■ Action item:
When the line with "Given: Click the VOX HD channel logo" turns up below, begin repeating exactly, and carry on through the line with "Screen dimensions: 1024x768"; no pictures go into the copy.

■ Study material:

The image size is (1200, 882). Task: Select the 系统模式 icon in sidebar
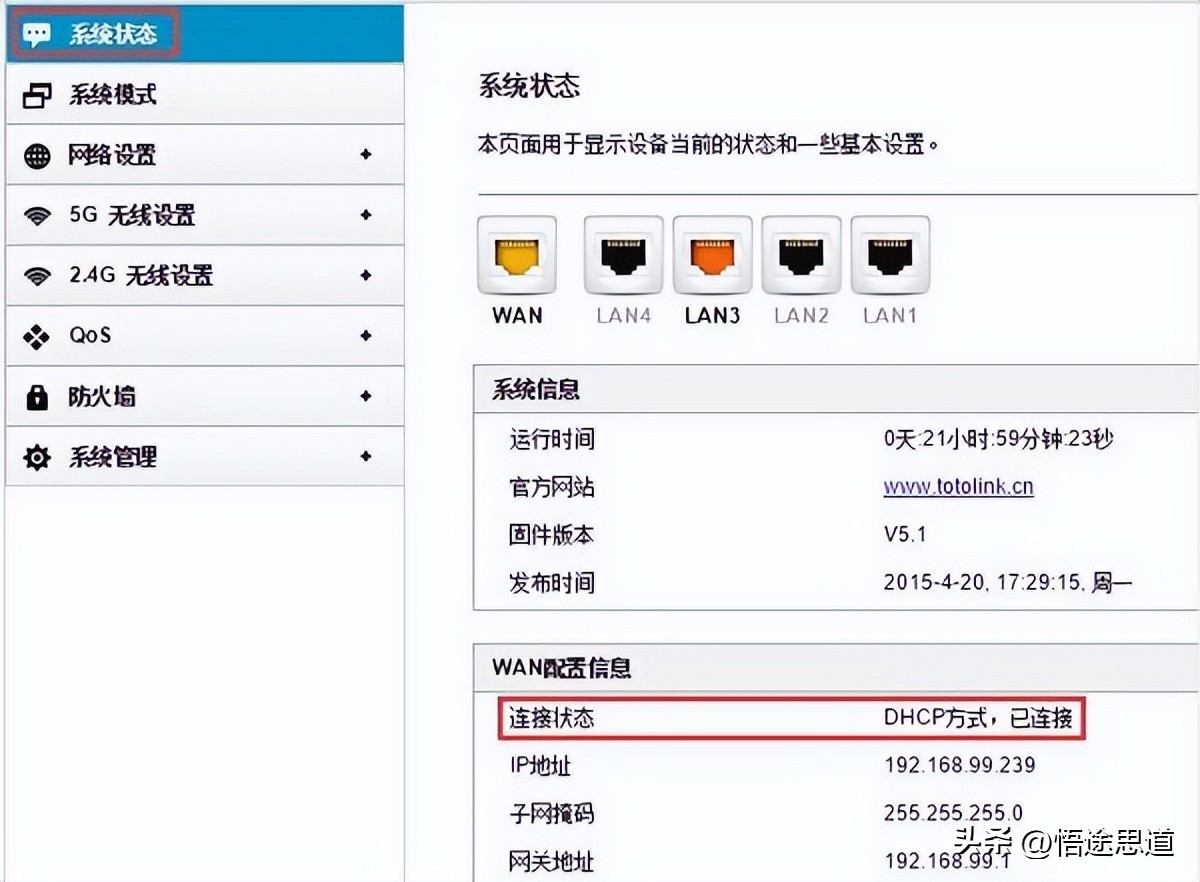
---
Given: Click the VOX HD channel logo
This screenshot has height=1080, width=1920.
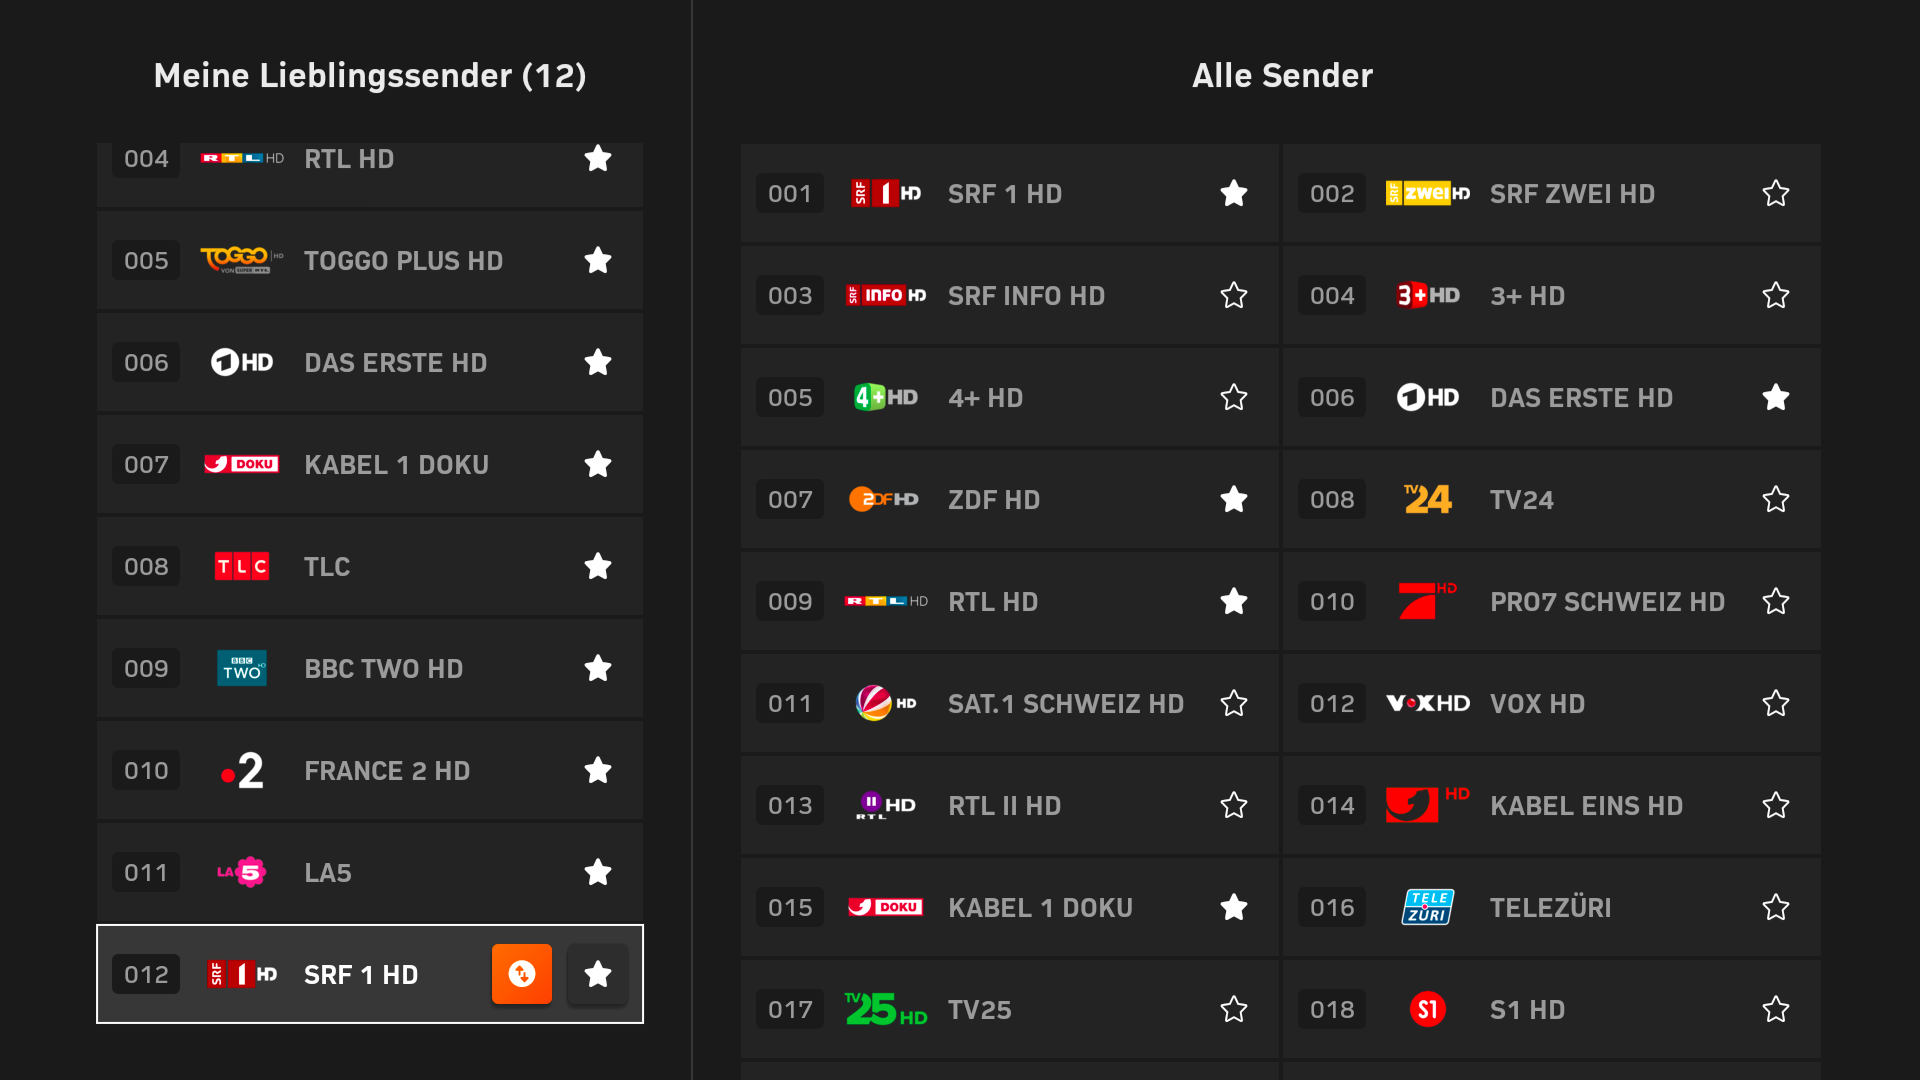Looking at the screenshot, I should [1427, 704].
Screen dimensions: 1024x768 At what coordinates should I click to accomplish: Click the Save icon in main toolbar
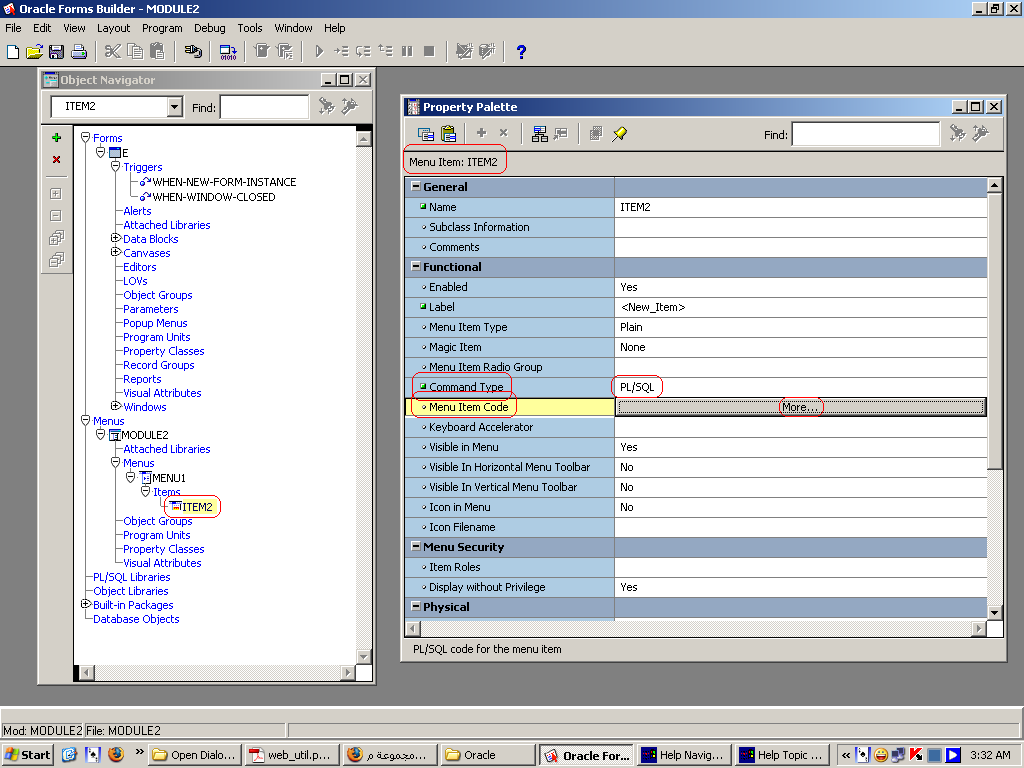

■ Answer section:
Given: Click the VOX HD channel logo
This screenshot has height=1080, width=1920.
Looking at the screenshot, I should [1427, 704].
Screen dimensions: 1024x768 At what coordinates should I click to accomplish: Click the Save icon in main toolbar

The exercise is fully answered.